An analysis of the runtime of quicksort
Table of Contents
Open Table of Contents
Quicksort
QS(A[low....hi])
if hi <= lo then
return A
pIndex <- random(index of A)
loc <- partition(A, lo, hi, pIndex)
QS(A, lo, loc-1)
QS(A, loc+1, hi)
Partition(A, lo, hi, pIndex)
pivot <- A[pIndex]
swap(A, hi, pIndex)
left <- low
right <- hi-1
while left <= right do
if A[left] <= pivot then
left++
else
swap(A, left, right)
right--
Swap(A, a, b) //trivial function, swap values at indices a and b in the arrayThis is the algorithm for quicksort, a sorting algorithm often considered the gold standard, especially for primitive types. It runs in $O(nlog(n))$ time. There does exist a lower bound proof that proves that any comparison based sort cannot be done in less than $O(nlog(n))$ time.

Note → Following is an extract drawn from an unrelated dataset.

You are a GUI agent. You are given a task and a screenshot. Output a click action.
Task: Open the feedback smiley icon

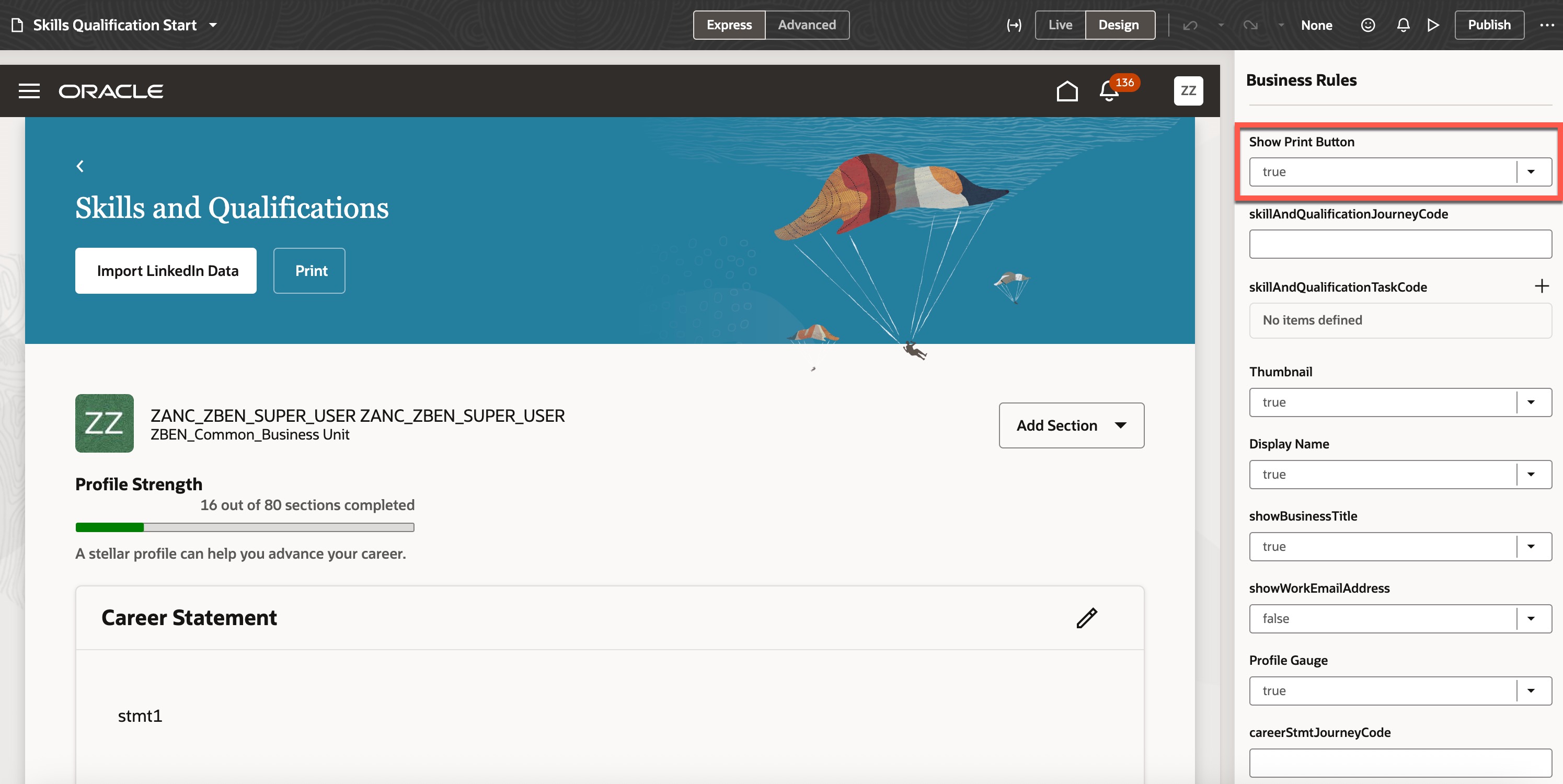[x=1367, y=25]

Technically, the running time of this algorithm is $O(n^2)$. However, in practice, this is very unlikely.
The way this algorithm approaches the sorting problem as such. Take some element $k$ in the array(called the pivot). Clearly, there will be $a$ items that are less than it(and appear before it in the array), and $b$ items that are greater than it(and appear after it). This means $a+b+1=len(A)$ Because of this, we can essentially begin by doing two things:
- Putting k at its respective index in position $a+1$
- Swapping elements in the first $a$ elements and the last $b$ elements such that the first $a$ elements are all less than k, and the last $b$ elements are greater than k
With this done, you ran run quicksort recursively on the first $a$ elements and the second $b$ elements.

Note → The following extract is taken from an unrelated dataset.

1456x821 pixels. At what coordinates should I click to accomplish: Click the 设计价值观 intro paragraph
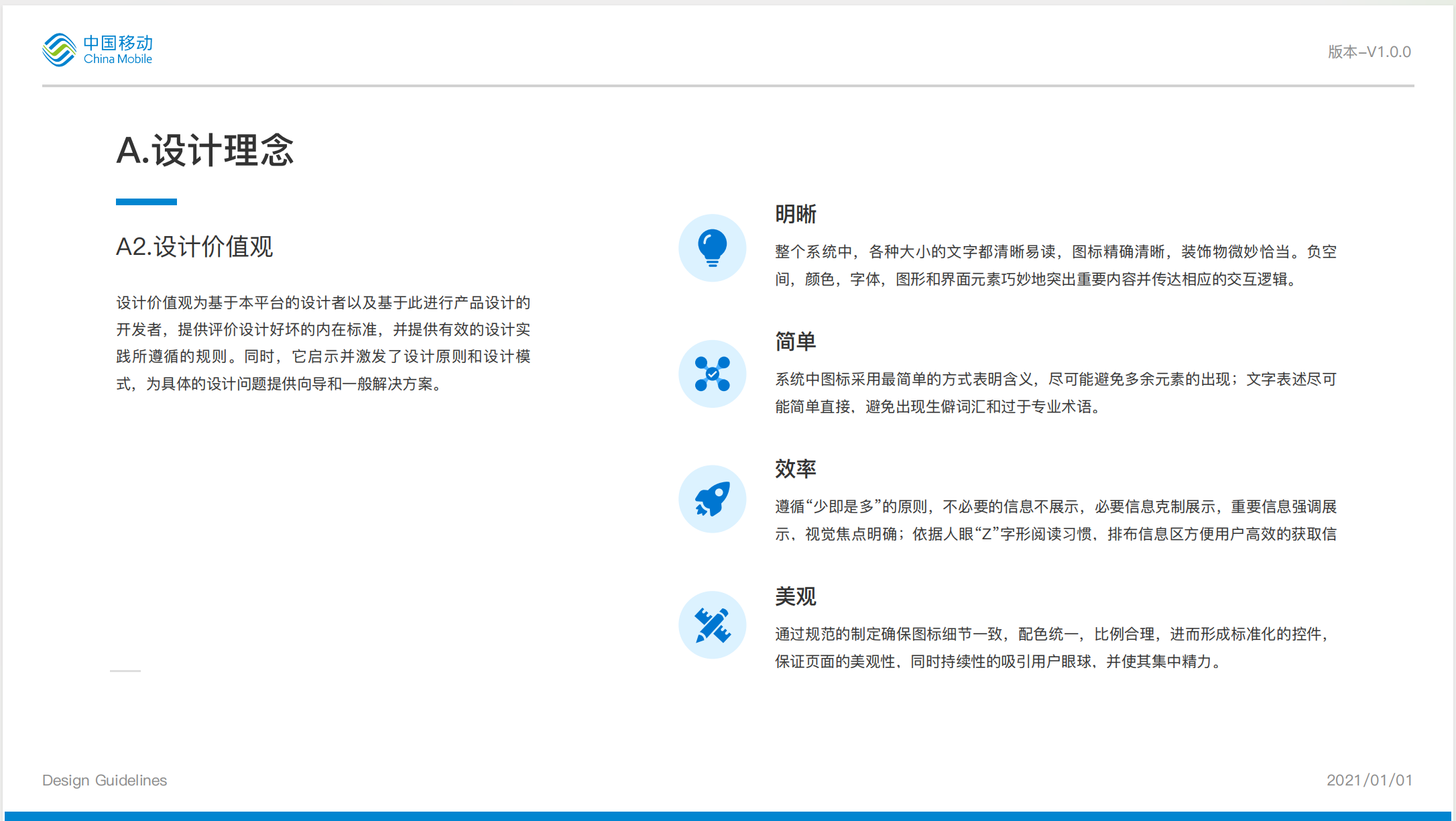point(323,343)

Note that we select the pivot randomly. Originally, this pivot was selected simply as the middle element. However, in practice, there are a lot of elements that can make strong pivots. Therefore, it would do us better to select a random pivot, as it will reduce the runtime in expectation.
Runtime Proof
Given any array of size n, in expectation, the # of comparisons in Quicksort will be $\leq 2nln(n)+O(n) = \Theta(nlg(n))$
Proof: Let $y_{1}, y_{2},…y_{n}$ be the n elements of A in sorted order. Let us define some random variables.

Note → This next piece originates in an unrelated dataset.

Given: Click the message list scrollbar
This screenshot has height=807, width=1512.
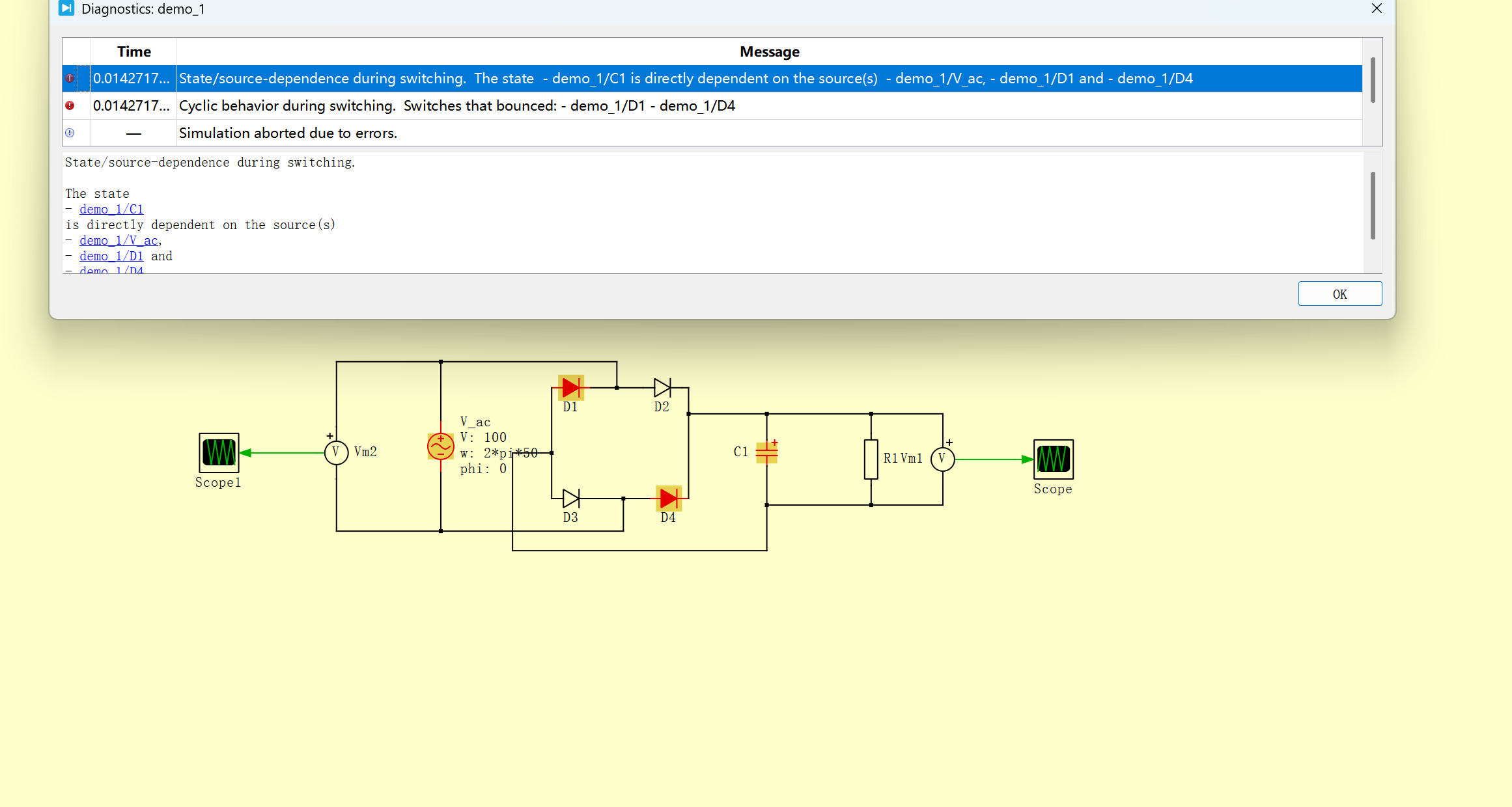Looking at the screenshot, I should [1372, 80].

- $X$: Denotes the total number of comparisons
- $Y$: Denotes the number of times $y_i$ and $y_j$ are compared
- $X_{i, j}^k$: Indicator that is 1 if $y_i$ and $y_j$ are compared in the kth call to partition
Let’s make some observations based on the structure of our algorithm:
- All comparisons are done in Partition
- There are n-1 calls to partition(every time partition is called, the number of elements not set decreases by 1)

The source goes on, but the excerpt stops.